Perhaps Mr Key is feeling a little regretful about comparing himself to Barack Obama. Certainly the chutzpah inherent in such a comparison has been noted – including these comments in the ODT today from Simon Cunliffe:
“it’s quite natural that a political leader such as the “young, smart and rich” John Key might think about himself in the same breath as US Senator and Democratic Party nominee for President of the United States Barack Obama . . . isn’t it? …
Only on Monday did Mr Key and the National Party launch their billboard campaign: “Wave goodbye to higher taxes, not your loved ones. Choose a brighter future, party vote National”. And, gosh, right there on page 47, Mr Obama is preoccupied by the very same issue. “I consider the Bush tax cuts for the wealthy to be both fiscally irresponsible and morally troubling.”
Or possibly Mr Key was thinking back to the cut and thrust of his early days in Parliament, attacking the wimpish Labour-led Government for not joining the Iraq war effort, saying New Zealand was “missing in action”.

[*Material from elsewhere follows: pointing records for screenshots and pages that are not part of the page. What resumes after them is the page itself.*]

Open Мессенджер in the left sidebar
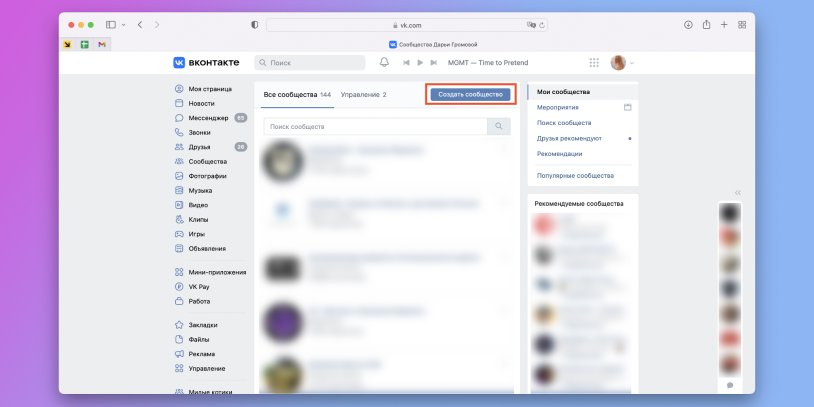 coord(208,118)
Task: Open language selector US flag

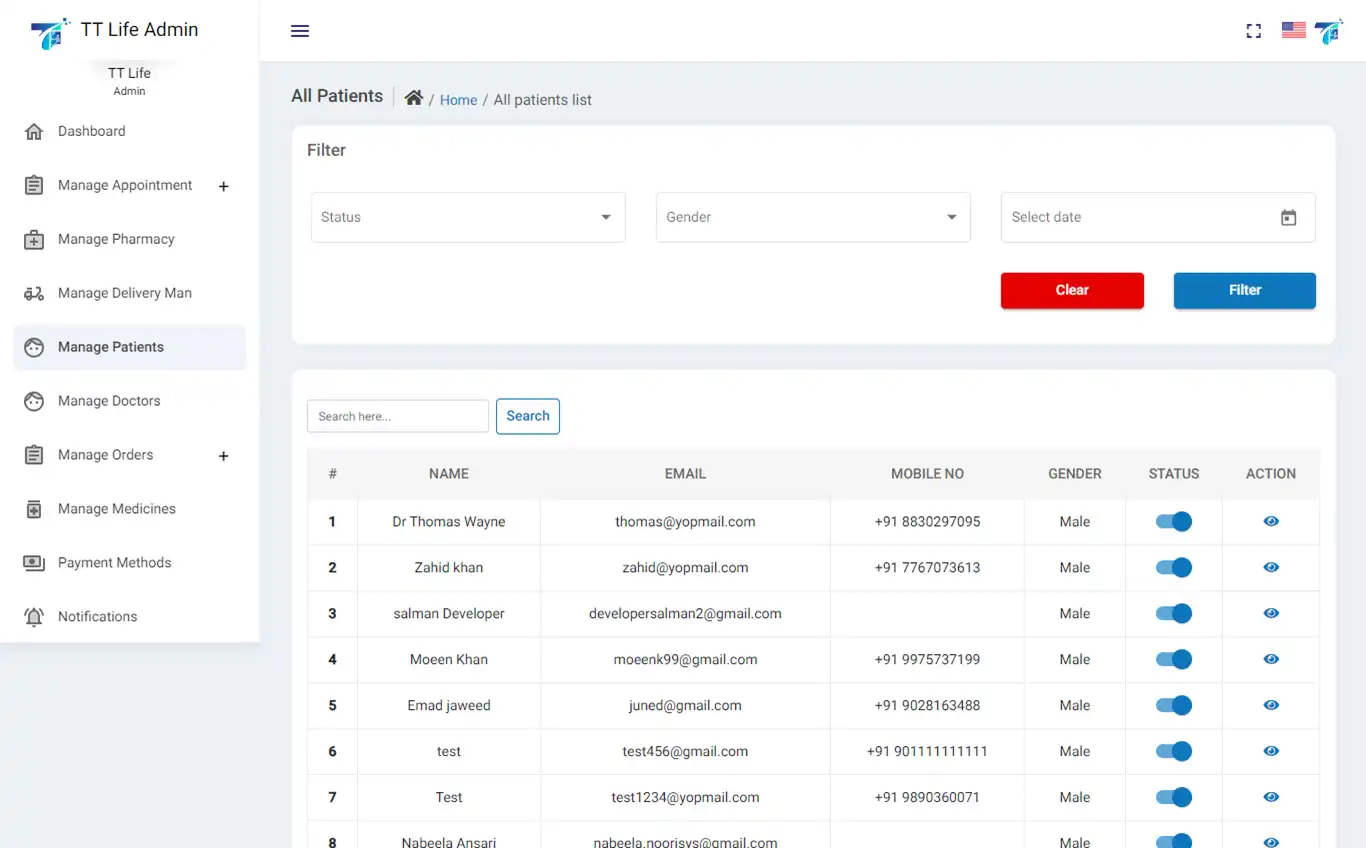Action: (x=1293, y=31)
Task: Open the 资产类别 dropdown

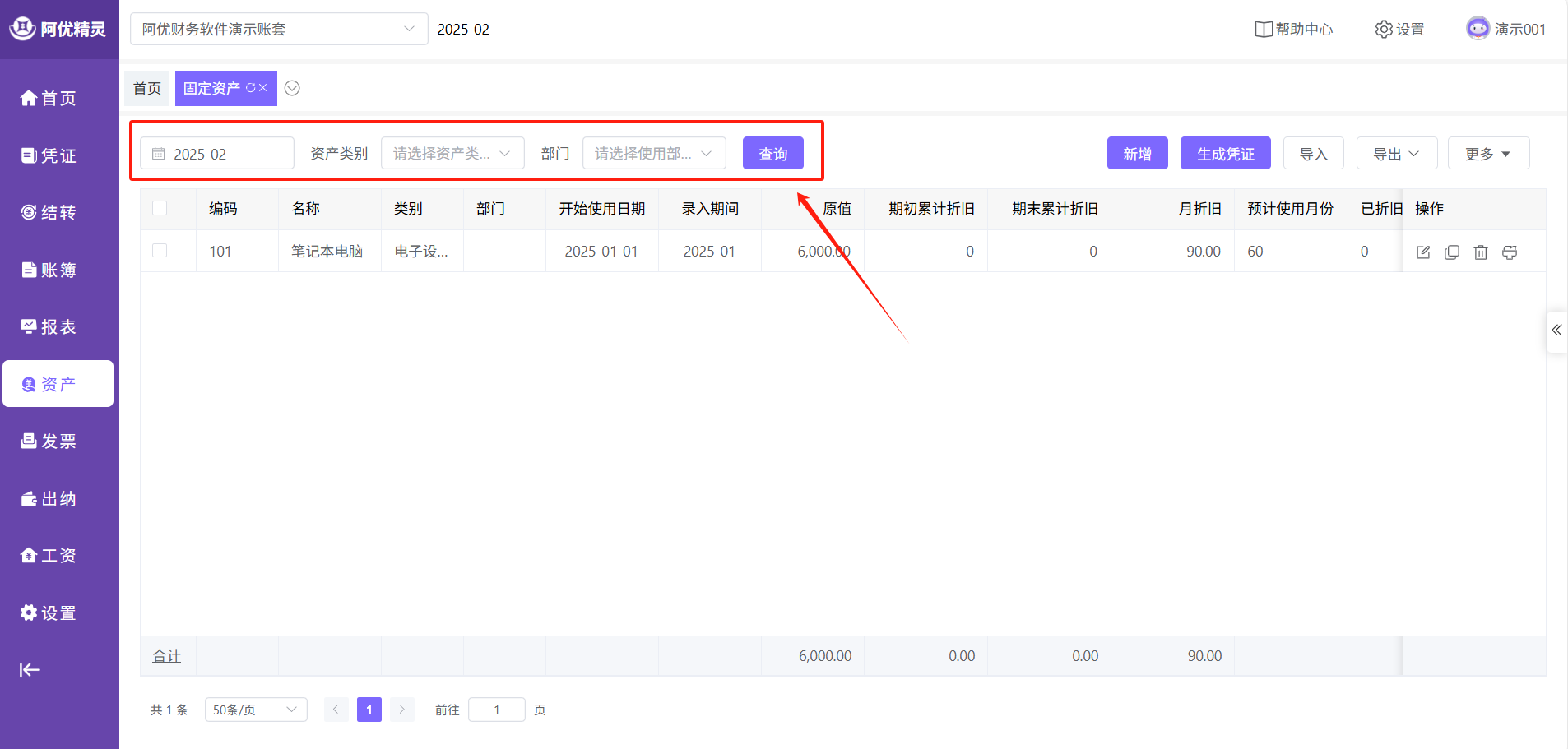Action: point(452,154)
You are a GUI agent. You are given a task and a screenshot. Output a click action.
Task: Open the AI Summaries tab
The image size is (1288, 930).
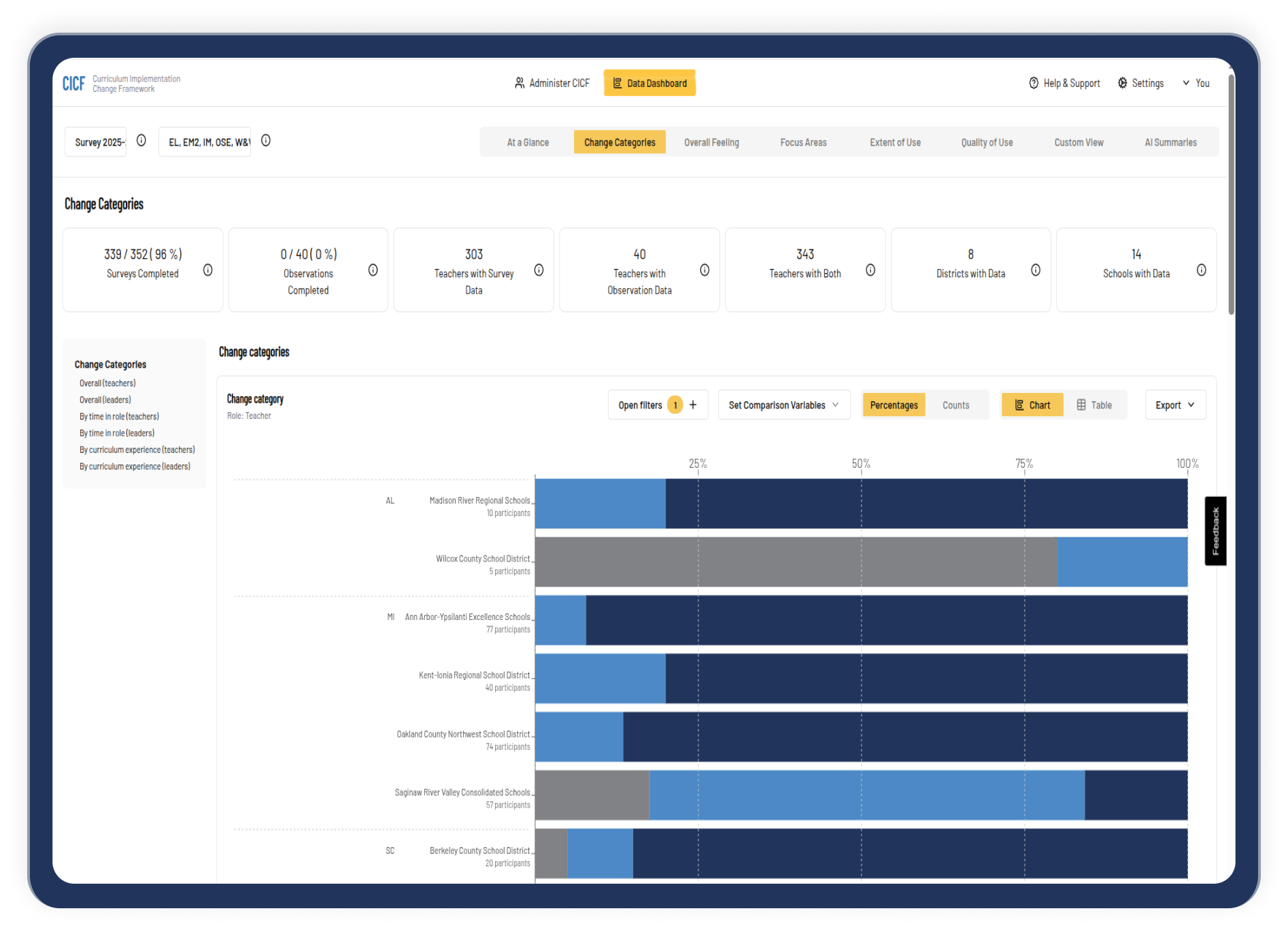coord(1170,143)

How reassuring then he must have found this entry further down on the same page: “Back in 2002, just before announcing my Senate campaign, I made a speech at one of the first anti-war rallies in Chicago in which I questioned the Administration’s evidence of weapons of mass destruction and suggested that an invasion of Iraq would prove to be a costly error.”
Great minds think alike – well, about the same sort of things, at least.”